If estimated exposures are confronted with a categorical feature, signeR 2.0 uses non-parametric tests (Wilcoxon–Mann–Whitney or Kruskal–Wallis tests) to assess the enrichment of exposures in any of the categories. For each signature, the tests are applied on each \(E^{(r)}\), and obtained p values are inverted and log-transformed for visualization purposes. The resulting values are called Differential Exposure Scores and can be visualized as a boxplot [7]. signeR 2.0 is also able to evaluate the ability of exposure levels to discriminate samples among categories. Several classification algorithms are available for this purpose. signeR currently includes: (1) k-nearest neighbors, (2) linear vector quantization, (3) logistic regression, (4) linear discriminant analysis, (5) least absolute shrinkage and selection operator (lasso), (6) naive Bayes, (7) support vector machines, and (8) random forests. In all cases, given a genome sample \(M_j\) and an exposure matrix \(E^{(r)}\) the chosen classifier is used to label \(M_j\) in one of the categories. The final label for \(M_j\) is obtained as the most frequent label obtained by considering \(E^{(r)}\), \(1 \le i \le R\).
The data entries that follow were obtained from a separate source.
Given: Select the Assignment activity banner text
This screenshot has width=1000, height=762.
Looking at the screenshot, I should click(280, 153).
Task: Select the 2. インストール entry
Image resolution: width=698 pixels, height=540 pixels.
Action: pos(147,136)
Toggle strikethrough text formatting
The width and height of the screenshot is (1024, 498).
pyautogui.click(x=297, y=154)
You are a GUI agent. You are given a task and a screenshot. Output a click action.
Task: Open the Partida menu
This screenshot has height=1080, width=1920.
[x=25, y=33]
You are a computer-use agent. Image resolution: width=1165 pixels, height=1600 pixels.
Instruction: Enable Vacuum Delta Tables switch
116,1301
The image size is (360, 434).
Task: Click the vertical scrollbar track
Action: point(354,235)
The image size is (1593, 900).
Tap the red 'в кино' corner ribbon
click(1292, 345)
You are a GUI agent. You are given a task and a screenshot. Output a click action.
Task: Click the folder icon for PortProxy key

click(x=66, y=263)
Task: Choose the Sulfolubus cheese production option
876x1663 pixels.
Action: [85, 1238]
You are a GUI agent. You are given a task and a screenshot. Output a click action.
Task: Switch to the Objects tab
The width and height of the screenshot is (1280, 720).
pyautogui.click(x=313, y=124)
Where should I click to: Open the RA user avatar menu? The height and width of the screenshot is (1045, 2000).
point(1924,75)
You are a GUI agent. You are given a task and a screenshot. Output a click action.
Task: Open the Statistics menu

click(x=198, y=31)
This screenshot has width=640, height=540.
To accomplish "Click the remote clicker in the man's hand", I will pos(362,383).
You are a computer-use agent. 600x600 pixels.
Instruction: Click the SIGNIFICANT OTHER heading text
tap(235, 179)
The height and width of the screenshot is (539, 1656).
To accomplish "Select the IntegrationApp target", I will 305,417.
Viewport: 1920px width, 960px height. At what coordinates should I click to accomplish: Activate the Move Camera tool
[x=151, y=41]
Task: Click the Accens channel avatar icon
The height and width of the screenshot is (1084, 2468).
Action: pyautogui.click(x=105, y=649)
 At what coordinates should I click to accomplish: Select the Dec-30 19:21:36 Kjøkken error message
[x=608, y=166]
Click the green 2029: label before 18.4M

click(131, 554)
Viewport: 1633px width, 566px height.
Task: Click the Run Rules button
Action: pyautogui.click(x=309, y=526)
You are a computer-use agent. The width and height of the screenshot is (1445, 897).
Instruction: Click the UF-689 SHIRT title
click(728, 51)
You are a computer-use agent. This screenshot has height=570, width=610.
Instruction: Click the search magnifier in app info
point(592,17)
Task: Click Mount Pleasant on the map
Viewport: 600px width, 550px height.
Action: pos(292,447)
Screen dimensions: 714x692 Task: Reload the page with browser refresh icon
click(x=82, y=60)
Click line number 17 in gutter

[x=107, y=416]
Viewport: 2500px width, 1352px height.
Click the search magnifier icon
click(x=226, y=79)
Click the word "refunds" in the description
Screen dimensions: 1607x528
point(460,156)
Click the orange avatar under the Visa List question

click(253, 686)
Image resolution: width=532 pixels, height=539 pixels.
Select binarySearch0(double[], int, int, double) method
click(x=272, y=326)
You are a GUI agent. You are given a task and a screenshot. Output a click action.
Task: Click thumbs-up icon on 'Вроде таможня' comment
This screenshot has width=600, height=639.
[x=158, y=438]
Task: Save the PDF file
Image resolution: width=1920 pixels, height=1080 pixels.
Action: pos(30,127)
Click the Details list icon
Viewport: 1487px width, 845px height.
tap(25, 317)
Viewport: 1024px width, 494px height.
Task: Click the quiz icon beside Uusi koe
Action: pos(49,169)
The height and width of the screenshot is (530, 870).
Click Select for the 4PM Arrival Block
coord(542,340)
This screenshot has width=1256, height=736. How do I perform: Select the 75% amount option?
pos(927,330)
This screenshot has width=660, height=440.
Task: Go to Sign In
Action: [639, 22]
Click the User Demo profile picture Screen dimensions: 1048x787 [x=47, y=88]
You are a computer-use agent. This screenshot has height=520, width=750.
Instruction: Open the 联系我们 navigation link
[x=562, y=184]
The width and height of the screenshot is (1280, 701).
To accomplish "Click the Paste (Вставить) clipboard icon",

When a continuous feature is considered, such as gene expression, the correlation of each signature’s exposure to this feature can be assessed. A correlation test is applied to each \(E^{(r)}\) and the found p values, inverted and log-transformed, are shown as a boxplot. A similar approach, considering all signatures together, is used by signeR 2.0 to evaluate whether the feature can be linearly modeled based on exposures.

Survival data, often present in cancer studies, can also be related to exposures. For each signature and each \(E^{(r)}\), signeR 2.0 stratifies patients according to exposure levels and applies logrank tests to compare obtained groups. The impact of exposures on survival can also be quantified via Cox proportional hazard models [19]. Again, all tests are applied to each \(E^{(r)}\) and results are summarized by taking the median of all the obtained statistics (p values and hazard ratios).

Finally, when no additional data is available, signeR 2.0 includes unsupervised methods such as hierarchical and fuzzy clustering to discover sample sub-groups based entirely on the estimated exposures. Several options are available for the required distance measure (see R function dist documentation) or the agglomerative procedure (see R function hclust documentation). If hierarchical clustering is used, the algorithm is applied to each exposure matrix \(E^{(r)}\), \(1 \le i \le R\), as mentioned in the pseudo-code Algorithm 1. The obtained dendrograms are compared and shown on a final chart, where the relative frequency with which each branch was found is displayed. In case the user chooses to use fuzzy clustering, the fuzzy C-means algorithm is applied to each \(E^{(r)}\), thus generating matrices of membership grades of each genome sample to each cluster. Those grades are averaged to yield the final result. For visualization purposes a hierarchical procedure is applied to the mean membership grades so that similar samples are displayed together on the final chart.

Tests and learning algorithms available on signeR 2.0 are obtained from specialized R packages (e.g. pvclust or survival). Their complete list can be found on the package documentation and is included as Additional file 1. A few examples of the application of these functionalities to a dataset from the TCGA database are presented in Sect. 3.

signeRFlow

The signeRFlow app includes three major components and consists of a pipeline that allows: (i) data input and pre-processing; (ii) mutational signature estimation or fitting and (iii) exposure data modeling. A schematic overview of signeRFlow is shown in Fig. 1.

Fig. 1
figure 1

General overview of signeRFlow. Starting from the top, clinical and molecular features from publicly available TCGA databases or own user data can be loaded. After pre-processing, a friendly interface provides options to set up de novo, fitting and analytical methods for downstream analyses

The flexible input interface was designed to allow users to upload their own data either as a VCF, MAF or SNV matrix file (an example of the file structure can be found within the interface). Additionally, the user can select a previous cancer study of interest from the TCGA database available in the TCGA Explorer module. In the first option, users can add clinical information, while available clinical data for TCGA samples are already organized within signeRFlow and easily accessible through the interface.

Upon data upload completion, the mutational signature analysis is ready to commence. In this step, the user can take advantage of a Bayesian approach to perform de novo identification of mutational signatures. signeR 2.0 provides flexible options for choosing the number of searched signatures or optimizing it, within a fixed range, according to the Bayesian Information Criterion (BIC). In addition, signeRFlow is able to fit the mutational spectra of studied genome samples to known mutational signatures, thus estimating the samples’ exposure levels to related mutational processes. Single Base Substitution (SBS) signatures from COSMIC are available within signeRFlow for fitting analysis, although users can upload other signatures as well. Whenever a mutational signature analysis is performed, signeRFlow offers several plot options to visualize estimated signatures and their exposures, as well as the convergence of the MCMC model used to estimate them (Additional file 1: Figure S5). For the fitting to known signatures, exposure plots are available (Fig. 2A).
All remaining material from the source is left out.